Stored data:

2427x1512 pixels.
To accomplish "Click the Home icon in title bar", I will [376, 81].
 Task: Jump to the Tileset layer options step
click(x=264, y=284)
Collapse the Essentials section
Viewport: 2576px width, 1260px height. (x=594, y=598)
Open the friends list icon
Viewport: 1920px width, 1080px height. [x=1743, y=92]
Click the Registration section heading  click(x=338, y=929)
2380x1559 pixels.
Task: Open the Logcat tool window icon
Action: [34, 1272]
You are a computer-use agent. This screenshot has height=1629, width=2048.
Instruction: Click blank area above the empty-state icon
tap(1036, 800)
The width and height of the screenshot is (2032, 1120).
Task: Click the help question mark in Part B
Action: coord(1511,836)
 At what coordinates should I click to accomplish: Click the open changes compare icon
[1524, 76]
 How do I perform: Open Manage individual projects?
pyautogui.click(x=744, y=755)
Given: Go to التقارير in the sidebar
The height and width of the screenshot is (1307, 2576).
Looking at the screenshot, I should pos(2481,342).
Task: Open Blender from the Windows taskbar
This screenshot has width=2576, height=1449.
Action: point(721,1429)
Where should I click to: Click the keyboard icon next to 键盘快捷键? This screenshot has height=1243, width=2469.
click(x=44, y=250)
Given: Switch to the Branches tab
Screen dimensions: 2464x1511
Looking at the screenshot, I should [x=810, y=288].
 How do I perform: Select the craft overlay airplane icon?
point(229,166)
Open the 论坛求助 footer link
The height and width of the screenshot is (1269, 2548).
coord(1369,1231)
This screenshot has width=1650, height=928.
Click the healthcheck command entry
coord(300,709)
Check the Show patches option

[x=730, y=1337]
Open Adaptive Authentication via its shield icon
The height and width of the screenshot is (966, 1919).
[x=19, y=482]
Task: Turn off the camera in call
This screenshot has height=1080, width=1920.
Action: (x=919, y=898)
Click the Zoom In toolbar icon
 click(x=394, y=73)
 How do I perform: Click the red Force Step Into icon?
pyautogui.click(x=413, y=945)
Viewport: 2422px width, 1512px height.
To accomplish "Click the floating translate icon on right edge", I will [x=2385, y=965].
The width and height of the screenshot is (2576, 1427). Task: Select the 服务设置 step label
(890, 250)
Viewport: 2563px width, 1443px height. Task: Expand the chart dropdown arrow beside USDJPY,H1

TASK ITEM:
Write out all the data again, exactly as it appears.

SOLUTION:
2427x1512 pixels.
To accomplish "Click the Home icon in title bar", I will [376, 81].
 Task: Jump to the Tileset layer options step
click(x=264, y=284)
Collapse the Essentials section
Viewport: 2576px width, 1260px height. (x=594, y=598)
Open the friends list icon
Viewport: 1920px width, 1080px height. [x=1743, y=92]
Click the Registration section heading  click(x=338, y=929)
2380x1559 pixels.
Task: Open the Logcat tool window icon
Action: [34, 1272]
You are a computer-use agent. This screenshot has height=1629, width=2048.
Instruction: Click blank area above the empty-state icon
tap(1036, 800)
The width and height of the screenshot is (2032, 1120).
Task: Click the help question mark in Part B
Action: coord(1511,836)
 At what coordinates should I click to accomplish: Click the open changes compare icon
[1524, 76]
 How do I perform: Open Manage individual projects?
pyautogui.click(x=744, y=755)
Given: Go to التقارير in the sidebar
The height and width of the screenshot is (1307, 2576).
Looking at the screenshot, I should pos(2481,342).
Task: Open Blender from the Windows taskbar
This screenshot has width=2576, height=1449.
Action: point(721,1429)
Where should I click to: Click the keyboard icon next to 键盘快捷键? This screenshot has height=1243, width=2469.
click(x=44, y=250)
Given: Switch to the Branches tab
Screen dimensions: 2464x1511
Looking at the screenshot, I should [x=810, y=288].
 How do I perform: Select the craft overlay airplane icon?
point(229,166)
Open the 论坛求助 footer link
The height and width of the screenshot is (1269, 2548).
coord(1369,1231)
This screenshot has width=1650, height=928.
Click the healthcheck command entry
coord(300,709)
Check the Show patches option

[x=730, y=1337]
Open Adaptive Authentication via its shield icon
The height and width of the screenshot is (966, 1919).
[x=19, y=482]
Task: Turn off the camera in call
This screenshot has height=1080, width=1920.
Action: (x=919, y=898)
Click the Zoom In toolbar icon
 click(x=394, y=73)
 How do I perform: Click the red Force Step Into icon?
pyautogui.click(x=413, y=945)
Viewport: 2422px width, 1512px height.
To accomplish "Click the floating translate icon on right edge", I will [x=2385, y=965].
The width and height of the screenshot is (2576, 1427). Task: Select the 服务设置 step label
(890, 250)
Viewport: 2563px width, 1443px height. Task: Expand the chart dropdown arrow beside USDJPY,H1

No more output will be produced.